> **Problem to solve**:
Collect every line of the listing below that contains the string "This". Case counts.

[Rows showing where targets appear]
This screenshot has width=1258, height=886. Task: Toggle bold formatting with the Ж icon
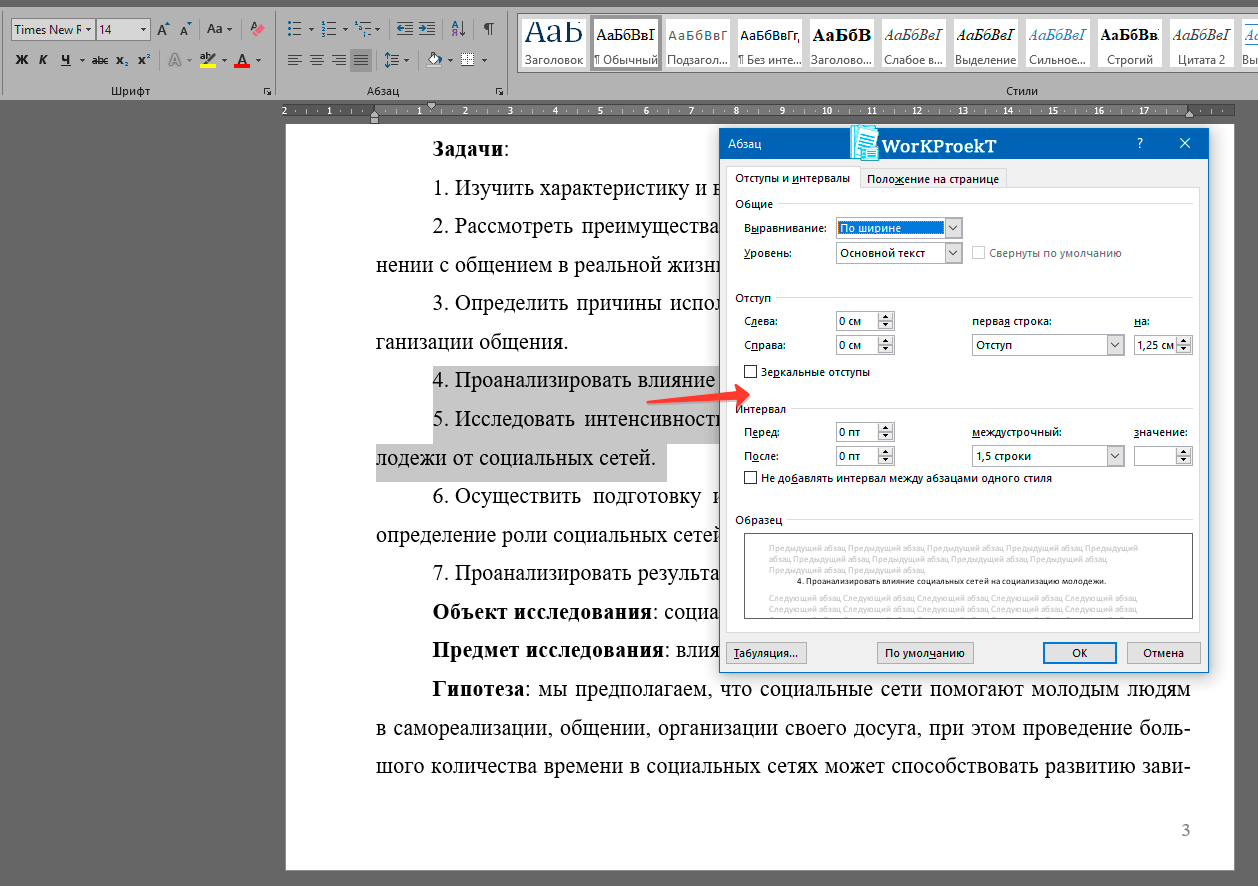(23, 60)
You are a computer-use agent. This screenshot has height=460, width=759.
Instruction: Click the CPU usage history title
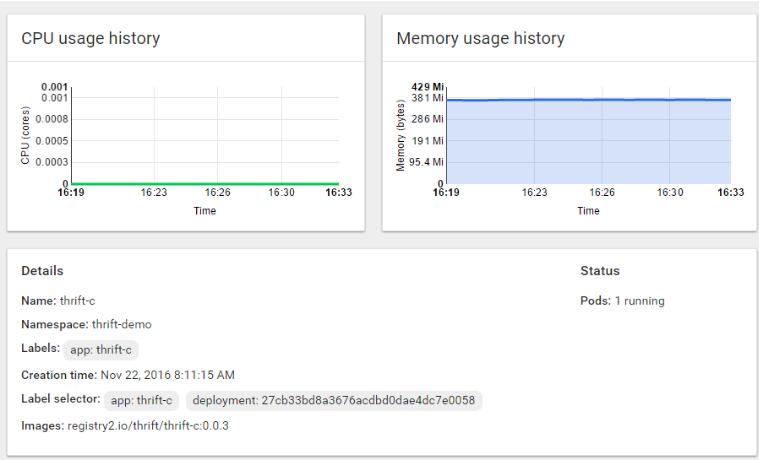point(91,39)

> **Task answer**:
This screenshot has width=1258, height=886. Task: Toggle bold formatting with the Ж icon
You are a computer-use agent. This screenshot has height=460, width=759.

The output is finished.